Not saying this to flatter the readers, but instead to point out how incredibly fortunate every boy at Skylemar truly is. You are there to support, encourage, guide and catch him when he falls. Perhaps some folks may be guilty of “over-parenting”, but nevertheless, there could be no person in the world more loved than a Skylemar boy.
The fun part of the parenting job is to watch your son flourish and grow, as he takes advantage of the opportunity you have provided. While he’s away at Skylemar, it’s a treat to hear him brag about getting up waterskiing or the friends that he’s made. It feels especially rewarding to know that here he’s mastering skills in relationship building, independence, decision making, and safe-risk taking.
The not-so-fun part of the parent’s job is to be the “dumping ground”. Boys need a place to put their feelings, whether happy or sad. That’s where you come in.
When the road gets bumpy within the culture of childhood, it’s hard as a parent to resist the urge to fix. The best advice we’ve heard came from 13 year-old camper Marcus (name changed to protect the wisest) whose mother was concerned about his cabin placement. He “dumped” on her about his nervousness, so mom understandably wanted to get involved. But Marcus wisely declined her involvement and instead said, “Mom, I’ll figure it out.”
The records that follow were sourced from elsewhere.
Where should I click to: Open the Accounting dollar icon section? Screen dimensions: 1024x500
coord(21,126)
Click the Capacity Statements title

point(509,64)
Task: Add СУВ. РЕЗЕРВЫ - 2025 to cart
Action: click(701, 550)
Figuring it out, or FIO as we call it, is one of the casualties of the pandemic. While isolated at home in front of a screen, our boys were denied the opportunity to be physically accountable to those outside of the family at home. Their brains were deprived of practice sessions for managing feelings that we know as adults will eventually go away, but to them it may seem daunting. For example, take a sleepover party. Experiencing the jitters of going to someone else’s house for the first time, or conversely the disappointment of not being invited, are uncomfortable feelings that get easier with practice.
Our hope at Skylemar is to help our guys catch up a bit and make up for some of that lost time. For us it's about doses of good old-fashioned fun, chances for redos and safe risk taking, plus lots of love along the way. We'll throw in some make-your-own-sundaes and fireworks on Trickey Pond, and he'll never suspect that he's learning.